Software-based network testers such as the virtualized version of KeySight’s IXIA IxNetwork are portable and fit for transportation. Multiple servers and the IxNetwork will be installed on the show floor, and will conduct high-bandwidth traffic loading tests between the SC22 site and the NICT’s JGN (Japanese R&D Network). The performance and accuracy of a software-based tester will be investigated, related to measuring latency, and analyzing accumulated statistics. Potential synchronization issues between virtual chassis and modules across the high-latency (approx. 150ms) international link between the U.S. and Japan will be investigated. Using the multiple international paths coordinated between SC22 and Japan, the min/max/avg bandwidth and latency for each path will be measured.

SC22-NRE-028 PDF

QEMU/KVM VM Migration Test Between U.S. and Japan Sites

Location: Booth 3247 (NICT)

QEMU/KVM VM migration is a very important function when envisioning the near future where all components are virtualized and are targeted for migration from/to anywhere. In the hope of having a KVM-based IaaS site in the U.S. in near future, researchers will test the KVM migration between U.S. and Japan sites. The time taken to migrate the various types of VMs over the available different paths (to Japan) will be measured. The type of VMs will vary in memory size and storage size, and live migration and off-line (shutdown) migration will be tested.

SC22-NRE-029 PDF

In-Transit Remote Visualization via HpFP (High-Performance and Flexible Protocol)
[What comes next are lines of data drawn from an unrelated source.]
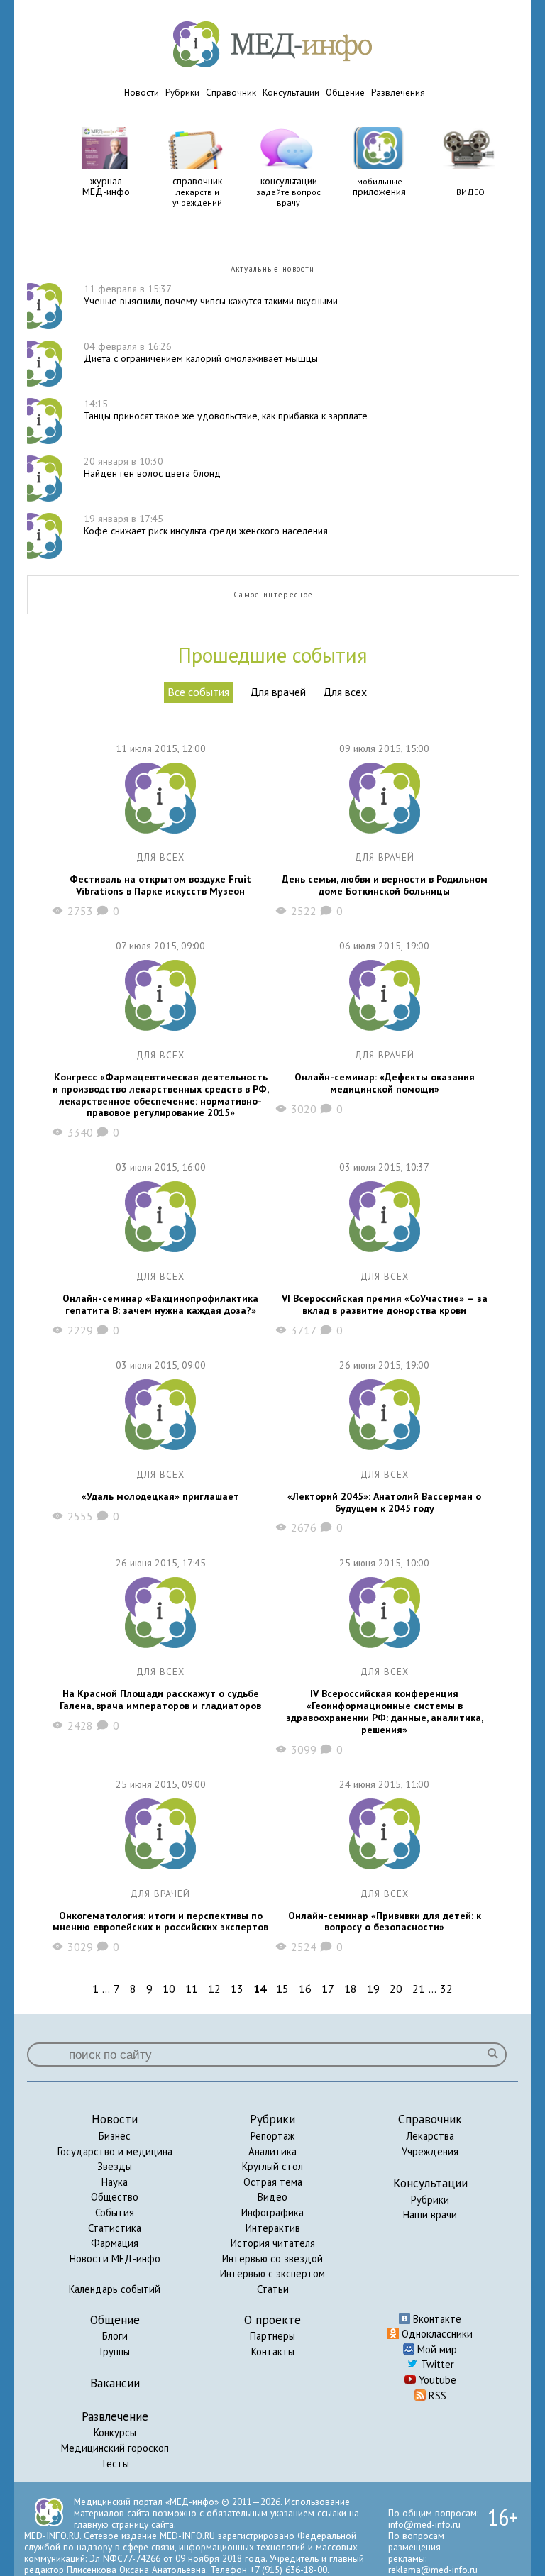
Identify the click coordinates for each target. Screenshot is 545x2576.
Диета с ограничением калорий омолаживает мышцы (201, 352)
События (114, 2212)
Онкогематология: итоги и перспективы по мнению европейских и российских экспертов (160, 1922)
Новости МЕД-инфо (115, 2258)
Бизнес (115, 2136)
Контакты (272, 2351)
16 (305, 1988)
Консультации (291, 93)
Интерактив (273, 2228)
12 (214, 1988)
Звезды (114, 2166)
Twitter (436, 2364)
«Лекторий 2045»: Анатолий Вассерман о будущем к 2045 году (384, 1503)
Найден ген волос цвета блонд (152, 467)
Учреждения (430, 2151)
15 (282, 1988)
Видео (272, 2197)
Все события (198, 692)
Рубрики (182, 93)
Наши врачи (430, 2214)
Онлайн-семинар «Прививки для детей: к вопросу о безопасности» (384, 1922)
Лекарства (430, 2136)
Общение (345, 93)
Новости (141, 93)
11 (191, 1988)
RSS (436, 2395)
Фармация (114, 2243)
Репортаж (272, 2136)
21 (418, 1988)
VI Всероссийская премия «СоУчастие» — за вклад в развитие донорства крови (385, 1305)
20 (396, 1988)
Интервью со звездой (272, 2258)
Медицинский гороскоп (115, 2448)
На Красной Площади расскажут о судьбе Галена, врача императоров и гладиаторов (160, 1700)
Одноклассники (436, 2333)
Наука (114, 2182)
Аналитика (272, 2151)
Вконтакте (435, 2319)
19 (373, 1988)
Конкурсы (115, 2432)
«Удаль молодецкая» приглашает (160, 1497)
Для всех (345, 692)
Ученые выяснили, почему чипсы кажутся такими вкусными (211, 294)
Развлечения (398, 93)
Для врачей (278, 692)
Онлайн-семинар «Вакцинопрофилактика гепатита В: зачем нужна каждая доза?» (160, 1305)
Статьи (273, 2289)
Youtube (436, 2380)
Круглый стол (272, 2166)
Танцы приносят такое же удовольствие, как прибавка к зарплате (226, 409)
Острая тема (272, 2182)
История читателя (273, 2243)
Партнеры (272, 2336)
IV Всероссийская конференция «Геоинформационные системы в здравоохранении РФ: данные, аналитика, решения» (384, 1711)
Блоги (115, 2336)
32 (446, 1988)
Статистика (114, 2228)
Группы (115, 2351)
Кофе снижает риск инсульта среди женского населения (206, 524)
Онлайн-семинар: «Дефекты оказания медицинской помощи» (384, 1083)
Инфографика (272, 2212)
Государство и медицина (114, 2151)
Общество (114, 2197)
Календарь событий (114, 2289)
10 (169, 1988)
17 (327, 1988)
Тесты (115, 2463)
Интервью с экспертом (272, 2273)
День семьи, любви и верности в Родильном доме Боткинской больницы (385, 885)
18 (350, 1988)
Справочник (231, 93)
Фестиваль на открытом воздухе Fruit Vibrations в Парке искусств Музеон (160, 885)
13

Location: Booth 3247 (NICT)

In the world of numerical simulation, the scale of the target is increasing due to the complexity of the target and the need to understand unsteady phenomena. Accordingly, new innovations are needed in the visualization of simulation results. The conventional visualization method of writing the simulation results calculated by a solver into a file, which is then read by visualization software for visualization, requires an enormous amount of storage space and is time-consuming. Therefore, in-situ and/or in-transit visualization is featured. In this method, the results of solver calculations are passed to visualization software via communication, without going through a file, and are then visualized. Traditionally, in-transit visualization has been used as a method within the same parallel computer. However, the number of scenes where supercomputers are available on the same site is decreasing every year. Therefore, the distance between users and parallel computers is becoming farther and farther apart. In this demonstration, an extreme example of this is the in-transit visualization between Japan and the United States.